Data listing.

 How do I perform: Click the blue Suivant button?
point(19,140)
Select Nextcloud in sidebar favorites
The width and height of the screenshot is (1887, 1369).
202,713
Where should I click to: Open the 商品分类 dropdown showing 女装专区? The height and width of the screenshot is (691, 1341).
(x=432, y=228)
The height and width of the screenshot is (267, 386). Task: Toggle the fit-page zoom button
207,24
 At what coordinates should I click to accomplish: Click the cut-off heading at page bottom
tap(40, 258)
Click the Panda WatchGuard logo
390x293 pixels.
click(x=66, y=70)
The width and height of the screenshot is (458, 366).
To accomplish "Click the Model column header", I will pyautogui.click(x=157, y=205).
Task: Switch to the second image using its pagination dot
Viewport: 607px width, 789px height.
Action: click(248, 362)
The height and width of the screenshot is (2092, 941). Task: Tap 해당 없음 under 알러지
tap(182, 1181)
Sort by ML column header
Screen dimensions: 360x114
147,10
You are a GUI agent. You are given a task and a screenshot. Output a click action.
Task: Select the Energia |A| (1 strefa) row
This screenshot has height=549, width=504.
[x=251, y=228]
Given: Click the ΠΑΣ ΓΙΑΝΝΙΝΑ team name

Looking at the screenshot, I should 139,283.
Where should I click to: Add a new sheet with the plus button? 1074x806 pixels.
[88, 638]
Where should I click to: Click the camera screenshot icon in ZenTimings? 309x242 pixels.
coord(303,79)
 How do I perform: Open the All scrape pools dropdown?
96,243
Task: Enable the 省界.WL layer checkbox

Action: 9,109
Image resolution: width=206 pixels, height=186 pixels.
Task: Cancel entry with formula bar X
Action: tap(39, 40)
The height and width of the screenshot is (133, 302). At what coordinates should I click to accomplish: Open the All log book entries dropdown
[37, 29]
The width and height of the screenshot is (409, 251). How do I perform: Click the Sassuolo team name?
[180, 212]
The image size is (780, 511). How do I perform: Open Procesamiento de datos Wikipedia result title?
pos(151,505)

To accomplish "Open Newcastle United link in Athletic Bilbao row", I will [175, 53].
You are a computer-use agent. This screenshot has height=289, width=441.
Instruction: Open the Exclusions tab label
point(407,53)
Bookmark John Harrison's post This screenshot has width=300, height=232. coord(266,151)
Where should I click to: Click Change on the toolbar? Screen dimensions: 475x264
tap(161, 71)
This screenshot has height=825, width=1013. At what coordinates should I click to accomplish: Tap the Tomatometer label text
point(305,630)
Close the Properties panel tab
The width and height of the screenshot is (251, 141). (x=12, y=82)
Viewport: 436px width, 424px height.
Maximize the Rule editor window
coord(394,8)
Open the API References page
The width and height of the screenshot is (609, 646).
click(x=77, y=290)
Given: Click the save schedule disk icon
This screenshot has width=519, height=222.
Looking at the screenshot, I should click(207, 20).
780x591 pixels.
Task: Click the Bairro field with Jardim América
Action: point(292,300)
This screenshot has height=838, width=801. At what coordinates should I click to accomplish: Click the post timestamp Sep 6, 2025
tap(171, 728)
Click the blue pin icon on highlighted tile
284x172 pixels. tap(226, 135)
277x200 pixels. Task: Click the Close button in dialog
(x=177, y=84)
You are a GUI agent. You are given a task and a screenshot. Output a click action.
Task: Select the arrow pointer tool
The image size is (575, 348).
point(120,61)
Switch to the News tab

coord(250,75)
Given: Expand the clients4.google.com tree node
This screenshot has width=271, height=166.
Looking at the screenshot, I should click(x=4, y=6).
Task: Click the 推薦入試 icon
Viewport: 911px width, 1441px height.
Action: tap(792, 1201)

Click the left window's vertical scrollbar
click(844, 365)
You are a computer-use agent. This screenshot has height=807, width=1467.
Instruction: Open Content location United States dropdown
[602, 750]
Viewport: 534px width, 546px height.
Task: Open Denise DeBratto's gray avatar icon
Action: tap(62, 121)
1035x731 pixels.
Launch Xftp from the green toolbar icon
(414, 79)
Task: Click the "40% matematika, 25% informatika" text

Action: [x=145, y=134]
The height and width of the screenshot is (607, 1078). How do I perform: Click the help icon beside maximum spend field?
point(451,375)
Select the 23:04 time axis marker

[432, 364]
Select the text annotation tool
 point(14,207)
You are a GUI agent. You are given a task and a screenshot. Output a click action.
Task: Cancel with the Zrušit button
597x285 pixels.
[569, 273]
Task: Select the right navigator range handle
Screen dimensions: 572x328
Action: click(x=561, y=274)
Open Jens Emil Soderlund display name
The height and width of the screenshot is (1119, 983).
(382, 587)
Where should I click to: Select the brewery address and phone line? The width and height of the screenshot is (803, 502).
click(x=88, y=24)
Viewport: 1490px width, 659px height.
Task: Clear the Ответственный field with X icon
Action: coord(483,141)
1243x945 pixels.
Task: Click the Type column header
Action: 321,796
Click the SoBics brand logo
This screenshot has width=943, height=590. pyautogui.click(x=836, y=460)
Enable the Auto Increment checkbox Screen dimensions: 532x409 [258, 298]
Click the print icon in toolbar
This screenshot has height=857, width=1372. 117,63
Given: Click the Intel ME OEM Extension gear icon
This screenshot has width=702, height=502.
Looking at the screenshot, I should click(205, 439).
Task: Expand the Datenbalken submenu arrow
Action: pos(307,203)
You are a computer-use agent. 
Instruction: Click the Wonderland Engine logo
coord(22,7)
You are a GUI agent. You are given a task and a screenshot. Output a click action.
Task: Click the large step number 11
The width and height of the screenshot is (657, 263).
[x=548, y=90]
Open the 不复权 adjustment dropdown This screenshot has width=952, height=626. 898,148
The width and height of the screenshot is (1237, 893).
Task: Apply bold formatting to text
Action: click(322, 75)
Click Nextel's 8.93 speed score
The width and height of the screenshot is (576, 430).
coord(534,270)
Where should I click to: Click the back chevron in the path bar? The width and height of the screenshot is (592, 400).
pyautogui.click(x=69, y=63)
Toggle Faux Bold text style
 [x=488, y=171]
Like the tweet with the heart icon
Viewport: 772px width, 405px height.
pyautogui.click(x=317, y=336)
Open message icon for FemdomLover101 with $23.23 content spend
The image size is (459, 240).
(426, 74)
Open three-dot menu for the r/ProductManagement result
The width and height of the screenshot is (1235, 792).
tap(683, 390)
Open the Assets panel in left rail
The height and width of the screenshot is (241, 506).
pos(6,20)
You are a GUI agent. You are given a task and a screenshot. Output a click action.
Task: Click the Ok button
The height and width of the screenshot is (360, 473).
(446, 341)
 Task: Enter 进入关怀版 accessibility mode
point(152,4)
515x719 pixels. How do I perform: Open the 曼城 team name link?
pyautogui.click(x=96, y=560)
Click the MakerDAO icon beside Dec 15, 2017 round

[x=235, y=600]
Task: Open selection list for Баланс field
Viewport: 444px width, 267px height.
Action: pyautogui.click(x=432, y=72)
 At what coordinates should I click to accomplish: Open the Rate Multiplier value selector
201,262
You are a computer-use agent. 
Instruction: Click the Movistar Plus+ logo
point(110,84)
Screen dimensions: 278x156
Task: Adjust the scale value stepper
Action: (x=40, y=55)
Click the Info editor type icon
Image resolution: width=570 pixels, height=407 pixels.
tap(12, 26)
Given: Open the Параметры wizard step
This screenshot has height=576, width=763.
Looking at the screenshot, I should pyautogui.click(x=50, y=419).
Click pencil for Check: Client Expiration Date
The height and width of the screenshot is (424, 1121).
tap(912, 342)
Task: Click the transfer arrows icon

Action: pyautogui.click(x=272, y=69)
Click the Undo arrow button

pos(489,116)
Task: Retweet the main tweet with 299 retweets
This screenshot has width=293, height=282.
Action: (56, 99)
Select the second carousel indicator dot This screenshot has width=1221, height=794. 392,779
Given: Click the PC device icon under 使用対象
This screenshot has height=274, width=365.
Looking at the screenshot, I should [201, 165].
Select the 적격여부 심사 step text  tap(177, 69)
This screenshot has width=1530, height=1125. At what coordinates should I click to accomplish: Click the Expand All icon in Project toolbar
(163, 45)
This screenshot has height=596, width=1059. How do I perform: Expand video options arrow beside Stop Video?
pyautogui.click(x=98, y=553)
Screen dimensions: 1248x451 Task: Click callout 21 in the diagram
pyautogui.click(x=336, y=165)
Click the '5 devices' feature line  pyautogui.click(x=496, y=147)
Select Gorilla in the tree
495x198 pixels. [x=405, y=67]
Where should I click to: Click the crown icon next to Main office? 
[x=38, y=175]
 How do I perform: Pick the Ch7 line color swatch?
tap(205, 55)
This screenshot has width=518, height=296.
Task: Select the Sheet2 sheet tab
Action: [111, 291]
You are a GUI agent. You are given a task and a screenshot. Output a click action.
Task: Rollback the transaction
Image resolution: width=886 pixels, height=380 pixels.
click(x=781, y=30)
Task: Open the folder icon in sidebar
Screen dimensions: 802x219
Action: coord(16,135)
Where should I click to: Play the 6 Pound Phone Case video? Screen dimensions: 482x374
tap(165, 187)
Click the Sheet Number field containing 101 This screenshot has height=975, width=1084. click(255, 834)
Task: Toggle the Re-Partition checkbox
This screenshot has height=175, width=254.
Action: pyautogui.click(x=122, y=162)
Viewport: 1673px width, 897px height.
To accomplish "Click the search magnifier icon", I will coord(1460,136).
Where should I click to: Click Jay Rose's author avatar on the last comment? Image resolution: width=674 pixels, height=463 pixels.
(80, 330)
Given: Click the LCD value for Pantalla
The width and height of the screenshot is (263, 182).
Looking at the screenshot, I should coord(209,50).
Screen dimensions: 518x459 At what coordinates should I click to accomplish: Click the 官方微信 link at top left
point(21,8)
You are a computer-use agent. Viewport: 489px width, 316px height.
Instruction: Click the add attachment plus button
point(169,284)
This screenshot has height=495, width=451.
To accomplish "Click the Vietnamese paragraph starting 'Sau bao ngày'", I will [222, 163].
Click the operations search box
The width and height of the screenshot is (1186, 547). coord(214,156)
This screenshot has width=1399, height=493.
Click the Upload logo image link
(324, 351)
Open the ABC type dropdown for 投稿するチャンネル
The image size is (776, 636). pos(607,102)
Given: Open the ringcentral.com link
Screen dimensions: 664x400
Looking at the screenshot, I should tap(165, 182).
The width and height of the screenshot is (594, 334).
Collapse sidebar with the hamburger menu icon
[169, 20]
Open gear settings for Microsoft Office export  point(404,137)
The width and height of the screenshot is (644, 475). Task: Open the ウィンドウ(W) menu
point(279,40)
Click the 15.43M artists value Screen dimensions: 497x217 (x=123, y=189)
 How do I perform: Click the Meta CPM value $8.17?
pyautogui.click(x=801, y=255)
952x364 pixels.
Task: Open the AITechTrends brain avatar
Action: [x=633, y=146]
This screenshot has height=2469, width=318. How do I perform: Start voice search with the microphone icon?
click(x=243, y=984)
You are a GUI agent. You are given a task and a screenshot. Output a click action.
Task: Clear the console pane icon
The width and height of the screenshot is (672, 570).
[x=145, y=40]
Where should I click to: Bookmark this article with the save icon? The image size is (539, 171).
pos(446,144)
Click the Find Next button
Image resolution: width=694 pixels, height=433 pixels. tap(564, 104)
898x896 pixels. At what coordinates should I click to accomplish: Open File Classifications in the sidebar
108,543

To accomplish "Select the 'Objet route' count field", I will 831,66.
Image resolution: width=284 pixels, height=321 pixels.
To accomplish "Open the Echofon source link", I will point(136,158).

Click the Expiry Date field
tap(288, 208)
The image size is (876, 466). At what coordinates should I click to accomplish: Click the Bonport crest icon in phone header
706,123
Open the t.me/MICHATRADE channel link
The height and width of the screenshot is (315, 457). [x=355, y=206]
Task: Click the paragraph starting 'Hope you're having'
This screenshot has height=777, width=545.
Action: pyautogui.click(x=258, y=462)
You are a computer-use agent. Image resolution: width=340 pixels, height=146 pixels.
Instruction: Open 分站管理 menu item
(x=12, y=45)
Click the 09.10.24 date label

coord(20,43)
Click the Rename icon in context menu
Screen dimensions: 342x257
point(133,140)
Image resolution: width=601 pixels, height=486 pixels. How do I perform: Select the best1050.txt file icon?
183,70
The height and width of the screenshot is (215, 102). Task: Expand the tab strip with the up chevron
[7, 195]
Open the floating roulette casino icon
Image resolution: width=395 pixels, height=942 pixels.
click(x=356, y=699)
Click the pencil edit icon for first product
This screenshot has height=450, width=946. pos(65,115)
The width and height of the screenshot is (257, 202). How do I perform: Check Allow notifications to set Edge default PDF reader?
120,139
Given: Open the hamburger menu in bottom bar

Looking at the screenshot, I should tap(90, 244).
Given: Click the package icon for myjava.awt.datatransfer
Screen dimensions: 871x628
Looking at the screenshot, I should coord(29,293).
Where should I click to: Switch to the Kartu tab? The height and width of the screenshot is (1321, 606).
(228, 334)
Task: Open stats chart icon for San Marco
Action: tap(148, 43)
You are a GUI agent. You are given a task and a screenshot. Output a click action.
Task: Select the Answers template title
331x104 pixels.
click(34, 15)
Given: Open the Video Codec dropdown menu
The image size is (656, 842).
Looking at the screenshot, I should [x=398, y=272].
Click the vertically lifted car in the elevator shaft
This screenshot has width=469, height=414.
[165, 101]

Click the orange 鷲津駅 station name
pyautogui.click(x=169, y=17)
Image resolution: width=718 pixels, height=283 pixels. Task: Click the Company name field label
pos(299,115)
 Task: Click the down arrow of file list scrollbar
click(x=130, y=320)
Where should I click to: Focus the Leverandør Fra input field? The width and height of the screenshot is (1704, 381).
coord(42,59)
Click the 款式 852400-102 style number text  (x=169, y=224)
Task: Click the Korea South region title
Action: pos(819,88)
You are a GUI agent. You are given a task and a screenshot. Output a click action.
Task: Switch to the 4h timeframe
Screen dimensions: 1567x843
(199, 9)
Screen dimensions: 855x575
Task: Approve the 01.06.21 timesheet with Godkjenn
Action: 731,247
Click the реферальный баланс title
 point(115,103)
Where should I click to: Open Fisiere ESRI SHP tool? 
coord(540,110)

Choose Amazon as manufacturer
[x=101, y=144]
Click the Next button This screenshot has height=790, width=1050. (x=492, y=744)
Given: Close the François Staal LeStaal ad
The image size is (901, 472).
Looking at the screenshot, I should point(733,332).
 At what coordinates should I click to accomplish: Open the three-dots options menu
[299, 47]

What is expected. Among the records, find each line where the word "starting" occurs, and copy it.

Answer for the task.
To accomplish "Click the Vietnamese paragraph starting 'Sau bao ngày'", I will [222, 163].
Task: Click the paragraph starting 'Hope you're having'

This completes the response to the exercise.